For me (and I freely and proudly admit I am a slide rule fan who carries a slide rule every day) I love that Asimov considered the slide rule such an important device that it wouldn't be superseded by an imagined other technology, it is testimony to the device and its standing at the time in the 1950s. Although they have fallen out of popular use, falling prey to calculators and computers, they are fascinating devices and powerful tools for a variety of tasks to this day. The slide rule I carry everyday (as opposed to the larger ones for home use!!) is an Aristo nr89 which can calculate a surprising number of things by manipulating the slides, multiplication and division, tangents and sines, diagonals of squares, inch to mm conversions, circle areas and more and more. Interestingly for me slide rules also gave me a more concrete feel for logarithmic scales... and.. the Aristo 89 has a metric ruler on the edge so is quite handy for ..heck... drawing lines and measurements. :)

Wednesday 4 January 2017

Are makers a movement?



Image by Andrewrabbott - Own work, CC BY-SA 4.0, https://commons.wikimedia.org/w/index.php?curid=43664330

So this post is a response to Adrians post .... short version.. we mostly agree!

As ever feel free to ignore.. although I get involved in maker stuff I don't spend much time thinking about the form it takes so others are much better informed than me and indeed my definitions may be well off the mark. However here is my two penneth worth!..

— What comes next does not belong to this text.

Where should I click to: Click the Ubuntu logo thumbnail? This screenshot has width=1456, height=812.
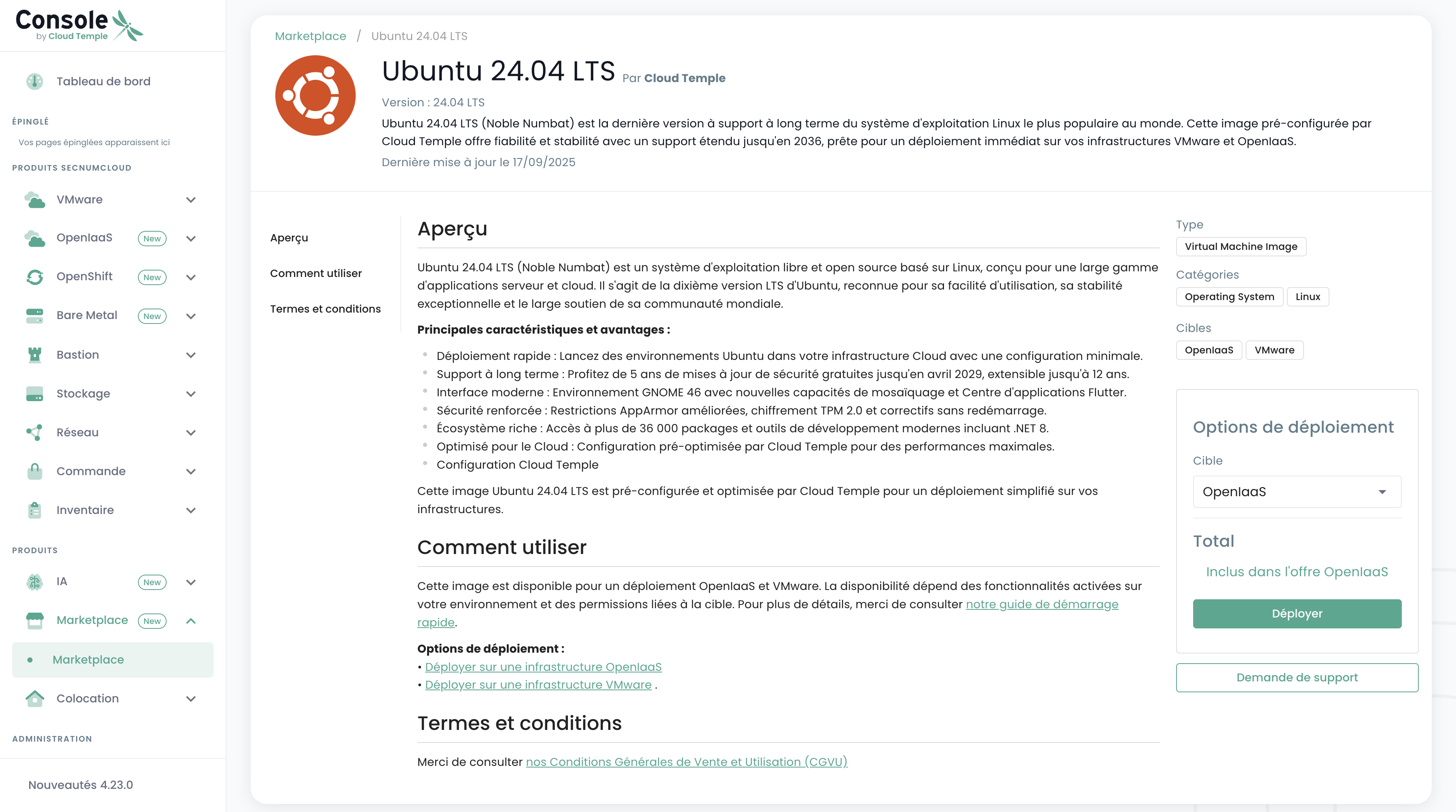pyautogui.click(x=315, y=95)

For me I prefer the term maker culture or maker scene as I feel there is a broad culture of people globally linked by making within which I feel there are movements. For me a movement is when a collection of bits come together to create a unified direction towards a common goal...like when 'movement' is used to describe the bits in a clock all working together to make the hands reflect the concept of time. So I think there are lots of movements within maker culture.. but not all makers would align with all movements. So for example;

I see a lot of movement around restart and repair, from the magnificent restart party through to Make's appropriation of the phrase “if you can't open it you don't own it”. This unifies a lot of makers, from circuit bending re-users, to people designing and making ethically sourced repairable embedded systems, to those coming up with ways to reuse plastic bottles.

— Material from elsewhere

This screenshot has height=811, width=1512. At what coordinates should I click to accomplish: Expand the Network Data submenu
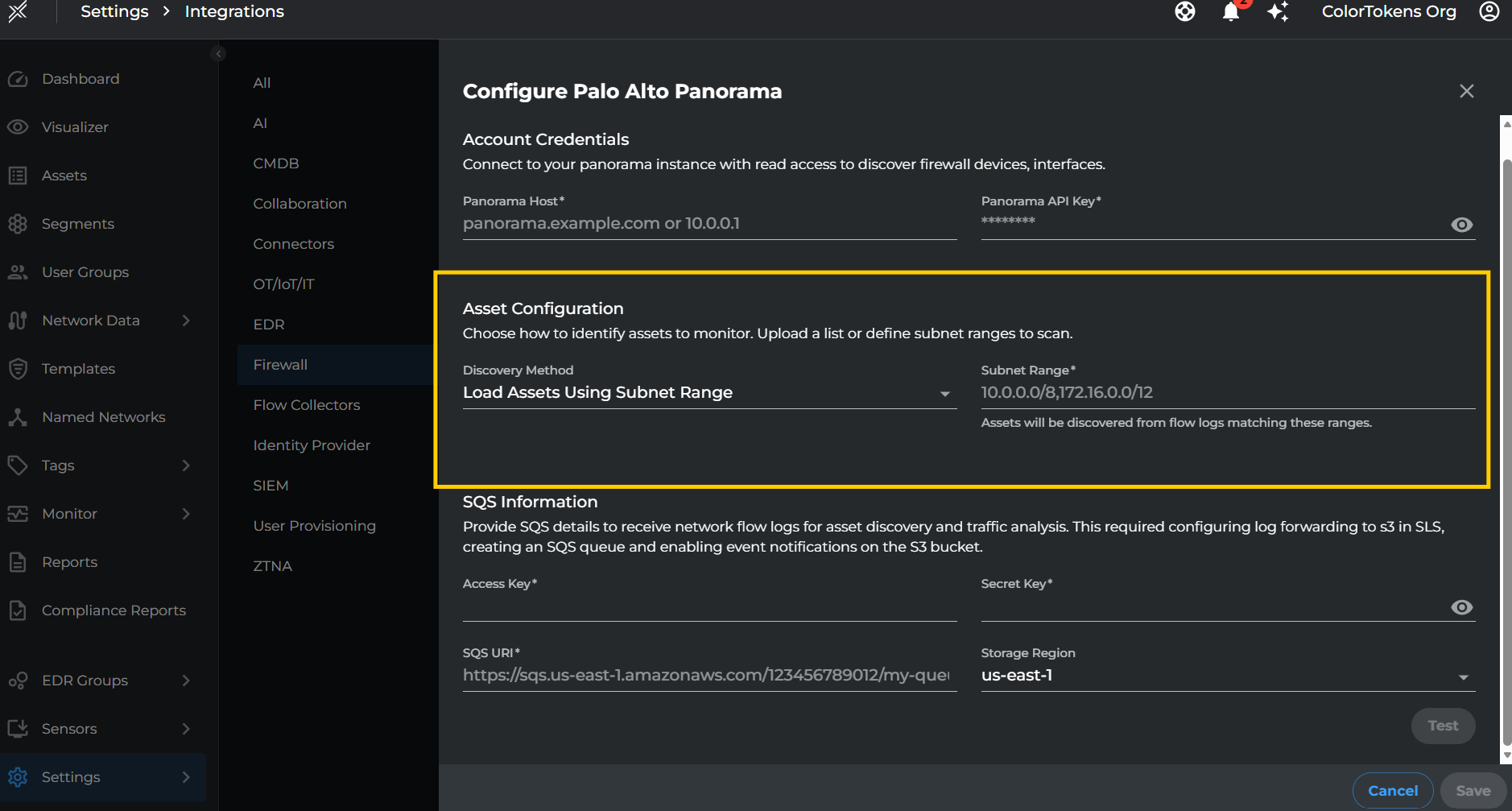click(186, 321)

I see movement around localised production/manufacturing with global design, the fablab idea etc. This movement has a lot going on in it but those makers immersed in areas with lots of manufacturing opportunities might not align with it as a movement as they don't see a need. For example I doubt I'd have thought about PCB fab houses and the ethics and complexity of making at home versus using a UK fab house or euro manufacturer or a far eastern company... if I was a maker based in Shenzen...whereas as a maker halfway up a mountain in rural North Wales I do!

Citizen science, lots of makers I know are involved in citizen science projects and this could be considered a movement within the maker scene, as could many other areas, crypto currency, OSS/FLOSS, renewables, energy monitoring, opendata ...I could go on and on..

However some people are makers purely out of an autodidactic playful trait, in that they tinker with arduinos/launchpads/espxxxx/picaxe/fpga or PCR/geneslicing or CNC/lasers/routers/3dprint or diyspace/satellites/radio/rockets or hand whittle a bowl/spoon just because they want to learn and play with no particular end goal or aim... and this is where making seems more flaneurial than a movement to me.

So why does this subject catch my attention, well the difficulty for me considering the whole of maker culture a movement, is that I feel it could alienate people.. I know plenty of makers who just make. I was chatting the other day with a person who was telling me about their model trains and how they had created a massive logic gate control system for it.... for their own pleasure.. I certainly class this person as an archetypal maker... but part of a movement?... I'm not sure. If movement and common aim becomes the core of maker culture.. do we not kill off its aimless wandering vagabond spirit of freedom?